EXERCISE INSTRUCTIONS:
Reproduce the following material verbatim, every line of it and in the same order.

EXERCISE DATA:
-*-

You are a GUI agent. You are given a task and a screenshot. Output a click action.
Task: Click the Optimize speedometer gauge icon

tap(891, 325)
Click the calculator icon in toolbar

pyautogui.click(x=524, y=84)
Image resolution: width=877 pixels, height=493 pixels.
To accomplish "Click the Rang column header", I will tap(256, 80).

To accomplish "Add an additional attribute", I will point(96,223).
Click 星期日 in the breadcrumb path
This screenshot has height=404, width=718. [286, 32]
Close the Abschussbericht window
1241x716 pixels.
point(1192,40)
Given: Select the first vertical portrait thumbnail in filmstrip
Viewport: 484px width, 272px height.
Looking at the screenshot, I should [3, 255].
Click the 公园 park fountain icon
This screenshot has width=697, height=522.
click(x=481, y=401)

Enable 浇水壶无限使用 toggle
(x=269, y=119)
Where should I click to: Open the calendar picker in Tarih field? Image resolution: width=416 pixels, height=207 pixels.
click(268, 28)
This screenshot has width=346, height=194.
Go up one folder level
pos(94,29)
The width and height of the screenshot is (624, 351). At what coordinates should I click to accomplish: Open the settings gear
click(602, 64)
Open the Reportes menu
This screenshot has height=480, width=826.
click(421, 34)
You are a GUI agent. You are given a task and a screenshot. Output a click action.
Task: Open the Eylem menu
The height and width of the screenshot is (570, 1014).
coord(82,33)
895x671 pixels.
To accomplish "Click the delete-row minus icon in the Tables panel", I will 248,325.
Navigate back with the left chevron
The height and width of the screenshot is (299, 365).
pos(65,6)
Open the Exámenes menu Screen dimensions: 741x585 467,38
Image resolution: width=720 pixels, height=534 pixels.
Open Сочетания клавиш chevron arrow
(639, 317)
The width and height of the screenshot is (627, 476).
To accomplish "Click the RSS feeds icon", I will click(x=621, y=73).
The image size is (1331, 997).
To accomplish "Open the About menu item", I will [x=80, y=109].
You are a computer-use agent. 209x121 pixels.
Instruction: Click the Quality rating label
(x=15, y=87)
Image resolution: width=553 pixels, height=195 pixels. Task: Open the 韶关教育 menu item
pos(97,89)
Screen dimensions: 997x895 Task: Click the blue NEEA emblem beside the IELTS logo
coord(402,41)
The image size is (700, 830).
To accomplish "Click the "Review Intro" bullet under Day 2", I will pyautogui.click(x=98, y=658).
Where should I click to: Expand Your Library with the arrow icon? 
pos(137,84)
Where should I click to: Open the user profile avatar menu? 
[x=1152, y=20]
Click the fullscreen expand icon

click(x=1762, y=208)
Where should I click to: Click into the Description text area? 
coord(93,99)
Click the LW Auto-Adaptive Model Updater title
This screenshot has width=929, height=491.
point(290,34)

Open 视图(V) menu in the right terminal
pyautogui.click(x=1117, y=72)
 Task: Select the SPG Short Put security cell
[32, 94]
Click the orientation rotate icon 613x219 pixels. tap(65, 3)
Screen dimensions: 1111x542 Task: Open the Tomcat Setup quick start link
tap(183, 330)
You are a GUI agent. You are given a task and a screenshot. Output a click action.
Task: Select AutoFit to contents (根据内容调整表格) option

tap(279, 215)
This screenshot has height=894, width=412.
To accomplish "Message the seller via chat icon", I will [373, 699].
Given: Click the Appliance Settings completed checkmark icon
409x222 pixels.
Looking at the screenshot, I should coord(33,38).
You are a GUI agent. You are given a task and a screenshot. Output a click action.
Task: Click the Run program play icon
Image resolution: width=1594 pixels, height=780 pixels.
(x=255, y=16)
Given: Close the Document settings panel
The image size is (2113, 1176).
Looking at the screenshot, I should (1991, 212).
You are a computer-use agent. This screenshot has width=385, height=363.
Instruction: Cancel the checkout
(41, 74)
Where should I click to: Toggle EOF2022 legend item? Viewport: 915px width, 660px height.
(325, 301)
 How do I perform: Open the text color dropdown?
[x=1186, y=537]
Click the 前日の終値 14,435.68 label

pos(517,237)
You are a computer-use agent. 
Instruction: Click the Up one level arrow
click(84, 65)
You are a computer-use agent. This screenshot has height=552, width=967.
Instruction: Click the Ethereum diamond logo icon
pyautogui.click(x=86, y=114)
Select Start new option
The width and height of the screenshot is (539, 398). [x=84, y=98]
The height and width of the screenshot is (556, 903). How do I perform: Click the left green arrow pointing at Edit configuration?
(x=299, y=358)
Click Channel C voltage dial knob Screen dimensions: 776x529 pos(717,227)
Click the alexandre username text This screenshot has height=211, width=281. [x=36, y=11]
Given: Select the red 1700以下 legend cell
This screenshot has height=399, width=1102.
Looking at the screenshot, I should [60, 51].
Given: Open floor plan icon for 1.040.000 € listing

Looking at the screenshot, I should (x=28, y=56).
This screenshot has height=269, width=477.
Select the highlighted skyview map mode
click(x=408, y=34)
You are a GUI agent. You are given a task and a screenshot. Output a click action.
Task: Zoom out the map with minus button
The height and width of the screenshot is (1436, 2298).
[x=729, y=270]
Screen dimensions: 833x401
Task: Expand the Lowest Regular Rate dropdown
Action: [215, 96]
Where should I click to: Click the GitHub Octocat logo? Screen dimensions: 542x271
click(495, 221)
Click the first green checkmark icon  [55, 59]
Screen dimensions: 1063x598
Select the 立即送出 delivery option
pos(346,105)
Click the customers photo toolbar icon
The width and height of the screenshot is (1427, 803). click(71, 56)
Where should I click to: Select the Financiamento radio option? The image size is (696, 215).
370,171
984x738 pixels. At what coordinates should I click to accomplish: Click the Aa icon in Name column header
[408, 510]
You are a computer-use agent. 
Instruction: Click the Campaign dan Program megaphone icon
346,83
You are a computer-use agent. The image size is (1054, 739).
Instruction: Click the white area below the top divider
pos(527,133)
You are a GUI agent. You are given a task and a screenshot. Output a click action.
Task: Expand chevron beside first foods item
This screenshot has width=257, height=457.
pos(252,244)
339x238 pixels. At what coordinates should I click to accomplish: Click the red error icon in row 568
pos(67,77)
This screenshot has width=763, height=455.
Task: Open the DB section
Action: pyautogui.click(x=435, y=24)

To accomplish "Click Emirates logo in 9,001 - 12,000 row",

-*-

THE RESULT:
You are a GUI agent. You are given a task and a screenshot. Output a click action.
Task: Click the Optimize speedometer gauge icon

tap(891, 325)
Click the calculator icon in toolbar

pyautogui.click(x=524, y=84)
Image resolution: width=877 pixels, height=493 pixels.
To accomplish "Click the Rang column header", I will tap(256, 80).

To accomplish "Add an additional attribute", I will point(96,223).
Click 星期日 in the breadcrumb path
This screenshot has height=404, width=718. [286, 32]
Close the Abschussbericht window
1241x716 pixels.
point(1192,40)
Given: Select the first vertical portrait thumbnail in filmstrip
Viewport: 484px width, 272px height.
Looking at the screenshot, I should [3, 255].
Click the 公园 park fountain icon
This screenshot has width=697, height=522.
click(x=481, y=401)

Enable 浇水壶无限使用 toggle
(x=269, y=119)
Where should I click to: Open the calendar picker in Tarih field? Image resolution: width=416 pixels, height=207 pixels.
click(268, 28)
This screenshot has width=346, height=194.
Go up one folder level
pos(94,29)
The width and height of the screenshot is (624, 351). At what coordinates should I click to accomplish: Open the settings gear
click(602, 64)
Open the Reportes menu
This screenshot has height=480, width=826.
click(421, 34)
You are a GUI agent. You are given a task and a screenshot. Output a click action.
Task: Open the Eylem menu
The height and width of the screenshot is (570, 1014).
coord(82,33)
895x671 pixels.
To accomplish "Click the delete-row minus icon in the Tables panel", I will 248,325.
Navigate back with the left chevron
The height and width of the screenshot is (299, 365).
pos(65,6)
Open the Exámenes menu Screen dimensions: 741x585 467,38
Image resolution: width=720 pixels, height=534 pixels.
Open Сочетания клавиш chevron arrow
(639, 317)
The width and height of the screenshot is (627, 476).
To accomplish "Click the RSS feeds icon", I will click(x=621, y=73).
The image size is (1331, 997).
To accomplish "Open the About menu item", I will [x=80, y=109].
You are a computer-use agent. 209x121 pixels.
Instruction: Click the Quality rating label
(x=15, y=87)
Image resolution: width=553 pixels, height=195 pixels. Task: Open the 韶关教育 menu item
pos(97,89)
Screen dimensions: 997x895 Task: Click the blue NEEA emblem beside the IELTS logo
coord(402,41)
The image size is (700, 830).
To accomplish "Click the "Review Intro" bullet under Day 2", I will pyautogui.click(x=98, y=658).
Where should I click to: Expand Your Library with the arrow icon? 
pos(137,84)
Where should I click to: Open the user profile avatar menu? 
[x=1152, y=20]
Click the fullscreen expand icon

click(x=1762, y=208)
Where should I click to: Click into the Description text area? 
coord(93,99)
Click the LW Auto-Adaptive Model Updater title
This screenshot has width=929, height=491.
point(290,34)

Open 视图(V) menu in the right terminal
pyautogui.click(x=1117, y=72)
 Task: Select the SPG Short Put security cell
[32, 94]
Click the orientation rotate icon 613x219 pixels. tap(65, 3)
Screen dimensions: 1111x542 Task: Open the Tomcat Setup quick start link
tap(183, 330)
You are a GUI agent. You are given a task and a screenshot. Output a click action.
Task: Select AutoFit to contents (根据内容调整表格) option

tap(279, 215)
This screenshot has height=894, width=412.
To accomplish "Message the seller via chat icon", I will [373, 699].
Given: Click the Appliance Settings completed checkmark icon
409x222 pixels.
Looking at the screenshot, I should coord(33,38).
You are a GUI agent. You are given a task and a screenshot. Output a click action.
Task: Click the Run program play icon
Image resolution: width=1594 pixels, height=780 pixels.
(x=255, y=16)
Given: Close the Document settings panel
The image size is (2113, 1176).
Looking at the screenshot, I should (1991, 212).
You are a computer-use agent. This screenshot has width=385, height=363.
Instruction: Cancel the checkout
(41, 74)
Where should I click to: Toggle EOF2022 legend item? Viewport: 915px width, 660px height.
(325, 301)
 How do I perform: Open the text color dropdown?
[x=1186, y=537]
Click the 前日の終値 14,435.68 label

pos(517,237)
You are a computer-use agent. 
Instruction: Click the Up one level arrow
click(84, 65)
You are a computer-use agent. This screenshot has height=552, width=967.
Instruction: Click the Ethereum diamond logo icon
pyautogui.click(x=86, y=114)
Select Start new option
The width and height of the screenshot is (539, 398). [x=84, y=98]
The height and width of the screenshot is (556, 903). How do I perform: Click the left green arrow pointing at Edit configuration?
(x=299, y=358)
Click Channel C voltage dial knob Screen dimensions: 776x529 pos(717,227)
Click the alexandre username text This screenshot has height=211, width=281. [x=36, y=11]
Given: Select the red 1700以下 legend cell
This screenshot has height=399, width=1102.
Looking at the screenshot, I should [60, 51].
Given: Open floor plan icon for 1.040.000 € listing

Looking at the screenshot, I should (x=28, y=56).
This screenshot has height=269, width=477.
Select the highlighted skyview map mode
click(x=408, y=34)
You are a GUI agent. You are given a task and a screenshot. Output a click action.
Task: Zoom out the map with minus button
The height and width of the screenshot is (1436, 2298).
[x=729, y=270]
Screen dimensions: 833x401
Task: Expand the Lowest Regular Rate dropdown
Action: [215, 96]
Where should I click to: Click the GitHub Octocat logo? Screen dimensions: 542x271
click(495, 221)
Click the first green checkmark icon  [55, 59]
Screen dimensions: 1063x598
Select the 立即送出 delivery option
pos(346,105)
Click the customers photo toolbar icon
The width and height of the screenshot is (1427, 803). click(71, 56)
Where should I click to: Select the Financiamento radio option? The image size is (696, 215).
370,171
984x738 pixels. At what coordinates should I click to accomplish: Click the Aa icon in Name column header
[408, 510]
You are a computer-use agent. 
Instruction: Click the Campaign dan Program megaphone icon
346,83
You are a computer-use agent. The image size is (1054, 739).
Instruction: Click the white area below the top divider
pos(527,133)
You are a GUI agent. You are given a task and a screenshot. Output a click action.
Task: Expand chevron beside first foods item
This screenshot has width=257, height=457.
pos(252,244)
339x238 pixels. At what coordinates should I click to accomplish: Click the red error icon in row 568
pos(67,77)
This screenshot has width=763, height=455.
Task: Open the DB section
Action: pyautogui.click(x=435, y=24)

To accomplish "Click Emirates logo in 9,001 - 12,000 row",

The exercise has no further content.